VSAPI & NVP Pattern Matches

   Perhaps the easiest events to report on, the highest confidence detections of course are pattern
    detections. TD uses VSAPI and NVP patterns to detect malicious files and attacks on the network.
   It is common for multiple hosts on the network to be affected by the same pattern or group of patterns
    around the same time span, so look for all the hosts affected by the pattern(s) and group them together
    into one item on the report. The item should contain the IP addresses of the hosts affected, the log time
    of the detections (for multiple detections, use the latest date), the pattern names, and if the patterns
    are for NVP, the source IP addresses from where the attacks came.
   You should try to find a Trend Virus Encyclopedia entry for each pattern name and link to the entry from
    the pattern name in the report: http://www.trendmicro.com/vinfo/virusencyclo/default.asp
   It is also common to see the ‘Suspicious Packed File’ rule detection surrounding VSAPI pattern detections
    over HTTP. These files are other components of the malware or other malware in a payload and can be
    referred to as suspicious when reporting the incident.
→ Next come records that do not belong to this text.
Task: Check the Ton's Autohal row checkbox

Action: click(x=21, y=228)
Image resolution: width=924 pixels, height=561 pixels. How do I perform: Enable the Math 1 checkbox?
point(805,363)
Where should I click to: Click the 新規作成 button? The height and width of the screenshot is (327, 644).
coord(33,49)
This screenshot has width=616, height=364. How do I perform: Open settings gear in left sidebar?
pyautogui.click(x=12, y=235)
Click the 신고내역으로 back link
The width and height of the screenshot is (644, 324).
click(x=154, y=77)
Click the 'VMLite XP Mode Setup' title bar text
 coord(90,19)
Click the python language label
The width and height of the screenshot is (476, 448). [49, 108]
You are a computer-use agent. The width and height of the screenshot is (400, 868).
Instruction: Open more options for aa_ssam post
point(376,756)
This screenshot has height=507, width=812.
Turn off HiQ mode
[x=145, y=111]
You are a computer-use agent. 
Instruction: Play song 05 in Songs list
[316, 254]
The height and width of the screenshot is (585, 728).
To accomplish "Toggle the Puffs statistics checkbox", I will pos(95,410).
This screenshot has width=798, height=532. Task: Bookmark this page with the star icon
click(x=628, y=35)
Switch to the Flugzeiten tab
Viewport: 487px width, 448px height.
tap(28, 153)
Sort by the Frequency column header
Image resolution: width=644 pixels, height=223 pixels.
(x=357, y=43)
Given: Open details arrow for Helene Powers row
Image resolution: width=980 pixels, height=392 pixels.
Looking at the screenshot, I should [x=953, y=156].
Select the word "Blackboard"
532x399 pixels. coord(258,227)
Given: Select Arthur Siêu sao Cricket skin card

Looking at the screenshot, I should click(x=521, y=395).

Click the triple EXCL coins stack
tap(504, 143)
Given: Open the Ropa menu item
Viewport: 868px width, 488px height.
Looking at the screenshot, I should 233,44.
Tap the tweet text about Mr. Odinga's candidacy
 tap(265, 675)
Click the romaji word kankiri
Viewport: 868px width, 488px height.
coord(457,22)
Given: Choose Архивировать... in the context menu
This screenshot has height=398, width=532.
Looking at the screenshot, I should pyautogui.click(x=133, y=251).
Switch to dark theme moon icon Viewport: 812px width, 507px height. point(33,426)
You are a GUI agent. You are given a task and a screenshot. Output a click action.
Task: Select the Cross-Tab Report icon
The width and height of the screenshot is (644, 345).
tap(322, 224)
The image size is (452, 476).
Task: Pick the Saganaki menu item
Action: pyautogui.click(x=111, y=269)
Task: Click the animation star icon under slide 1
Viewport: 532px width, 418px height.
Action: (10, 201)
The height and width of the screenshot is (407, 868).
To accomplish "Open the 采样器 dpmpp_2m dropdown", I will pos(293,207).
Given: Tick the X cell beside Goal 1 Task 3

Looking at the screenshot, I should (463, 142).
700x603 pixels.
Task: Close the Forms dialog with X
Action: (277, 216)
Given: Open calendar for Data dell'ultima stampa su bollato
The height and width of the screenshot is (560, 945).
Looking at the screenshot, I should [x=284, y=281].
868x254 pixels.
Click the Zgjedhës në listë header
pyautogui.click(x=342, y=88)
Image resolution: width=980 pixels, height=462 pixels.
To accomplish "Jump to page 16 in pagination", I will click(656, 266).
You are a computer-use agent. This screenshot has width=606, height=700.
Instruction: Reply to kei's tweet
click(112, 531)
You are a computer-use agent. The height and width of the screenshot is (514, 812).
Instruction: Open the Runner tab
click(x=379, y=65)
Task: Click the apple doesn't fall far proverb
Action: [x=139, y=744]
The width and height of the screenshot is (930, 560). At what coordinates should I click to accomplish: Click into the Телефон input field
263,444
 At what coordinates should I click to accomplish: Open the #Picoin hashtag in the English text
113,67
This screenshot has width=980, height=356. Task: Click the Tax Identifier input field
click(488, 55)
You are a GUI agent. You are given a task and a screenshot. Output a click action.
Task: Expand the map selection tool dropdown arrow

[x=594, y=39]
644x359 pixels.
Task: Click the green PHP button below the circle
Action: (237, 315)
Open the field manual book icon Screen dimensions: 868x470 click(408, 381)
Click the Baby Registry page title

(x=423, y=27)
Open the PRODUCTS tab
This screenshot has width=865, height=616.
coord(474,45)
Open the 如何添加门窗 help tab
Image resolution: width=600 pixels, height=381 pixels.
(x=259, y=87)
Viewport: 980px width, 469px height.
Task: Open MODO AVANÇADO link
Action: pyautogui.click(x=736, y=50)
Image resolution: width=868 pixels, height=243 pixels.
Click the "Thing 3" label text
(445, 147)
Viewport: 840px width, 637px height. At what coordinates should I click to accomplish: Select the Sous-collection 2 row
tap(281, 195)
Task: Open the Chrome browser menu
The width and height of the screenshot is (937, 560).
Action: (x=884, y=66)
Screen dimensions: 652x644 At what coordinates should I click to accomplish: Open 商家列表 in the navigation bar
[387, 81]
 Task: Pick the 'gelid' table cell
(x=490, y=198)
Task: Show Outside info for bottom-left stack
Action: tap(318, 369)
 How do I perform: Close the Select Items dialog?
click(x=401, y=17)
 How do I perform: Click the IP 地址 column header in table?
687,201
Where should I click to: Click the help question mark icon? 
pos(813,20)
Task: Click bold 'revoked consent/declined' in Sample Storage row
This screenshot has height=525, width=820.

   Much like with the spam related rules, the NVP detections that are internal are a higher priority than the
    external detections. Internal NVP detections tell us that an internal host is attacking other machines on
    the internet and is probably infected. You can determine if the pattern is an NVP pattern by looking at
    the protocol or risk type of the log.
    (refer to TD_report_SILGAN_20070808.doc & TD_report_JSUN_20070822.doc)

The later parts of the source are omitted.